## [Dataset]
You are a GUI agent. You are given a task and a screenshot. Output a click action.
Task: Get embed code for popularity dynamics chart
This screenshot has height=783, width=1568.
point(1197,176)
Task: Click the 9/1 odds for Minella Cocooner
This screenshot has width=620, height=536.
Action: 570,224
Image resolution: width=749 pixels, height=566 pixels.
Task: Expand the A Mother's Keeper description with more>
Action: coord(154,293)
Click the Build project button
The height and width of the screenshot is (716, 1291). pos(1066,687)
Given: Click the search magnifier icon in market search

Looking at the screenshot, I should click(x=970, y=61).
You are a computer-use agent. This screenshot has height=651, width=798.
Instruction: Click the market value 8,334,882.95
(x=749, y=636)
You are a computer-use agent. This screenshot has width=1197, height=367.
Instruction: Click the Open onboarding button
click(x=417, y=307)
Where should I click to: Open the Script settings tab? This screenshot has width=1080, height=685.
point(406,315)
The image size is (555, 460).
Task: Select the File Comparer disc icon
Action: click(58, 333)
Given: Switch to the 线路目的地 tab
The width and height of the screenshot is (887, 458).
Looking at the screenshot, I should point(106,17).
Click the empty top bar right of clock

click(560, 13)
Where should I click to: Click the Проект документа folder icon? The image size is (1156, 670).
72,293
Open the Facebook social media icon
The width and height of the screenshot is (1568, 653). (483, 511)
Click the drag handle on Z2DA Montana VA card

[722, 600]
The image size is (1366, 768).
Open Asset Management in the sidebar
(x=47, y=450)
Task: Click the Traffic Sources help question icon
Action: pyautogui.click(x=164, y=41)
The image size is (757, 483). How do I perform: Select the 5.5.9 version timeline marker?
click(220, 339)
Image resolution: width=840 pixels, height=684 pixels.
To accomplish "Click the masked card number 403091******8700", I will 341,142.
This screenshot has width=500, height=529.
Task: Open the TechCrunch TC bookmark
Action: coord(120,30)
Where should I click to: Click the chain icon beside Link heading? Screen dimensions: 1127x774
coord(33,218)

## [About this exercise]
Every line of the data is to be retyped without alteration.

## [Answer]
You are a GUI agent. You are given a task and a screenshot. Output a click action.
Task: Get embed code for popularity dynamics chart
This screenshot has height=783, width=1568.
point(1197,176)
Task: Click the 9/1 odds for Minella Cocooner
This screenshot has width=620, height=536.
Action: 570,224
Image resolution: width=749 pixels, height=566 pixels.
Task: Expand the A Mother's Keeper description with more>
Action: coord(154,293)
Click the Build project button
The height and width of the screenshot is (716, 1291). pos(1066,687)
Given: Click the search magnifier icon in market search

Looking at the screenshot, I should click(x=970, y=61).
You are a computer-use agent. This screenshot has height=651, width=798.
Instruction: Click the market value 8,334,882.95
(x=749, y=636)
You are a computer-use agent. This screenshot has width=1197, height=367.
Instruction: Click the Open onboarding button
click(x=417, y=307)
Where should I click to: Open the Script settings tab? This screenshot has width=1080, height=685.
point(406,315)
The image size is (555, 460).
Task: Select the File Comparer disc icon
Action: click(58, 333)
Given: Switch to the 线路目的地 tab
The width and height of the screenshot is (887, 458).
Looking at the screenshot, I should point(106,17).
Click the empty top bar right of clock

click(560, 13)
Where should I click to: Click the Проект документа folder icon? The image size is (1156, 670).
72,293
Open the Facebook social media icon
The width and height of the screenshot is (1568, 653). (483, 511)
Click the drag handle on Z2DA Montana VA card

[722, 600]
The image size is (1366, 768).
Open Asset Management in the sidebar
(x=47, y=450)
Task: Click the Traffic Sources help question icon
Action: pyautogui.click(x=164, y=41)
The image size is (757, 483). How do I perform: Select the 5.5.9 version timeline marker?
click(220, 339)
Image resolution: width=840 pixels, height=684 pixels.
To accomplish "Click the masked card number 403091******8700", I will 341,142.
This screenshot has width=500, height=529.
Task: Open the TechCrunch TC bookmark
Action: coord(120,30)
Where should I click to: Click the chain icon beside Link heading? Screen dimensions: 1127x774
coord(33,218)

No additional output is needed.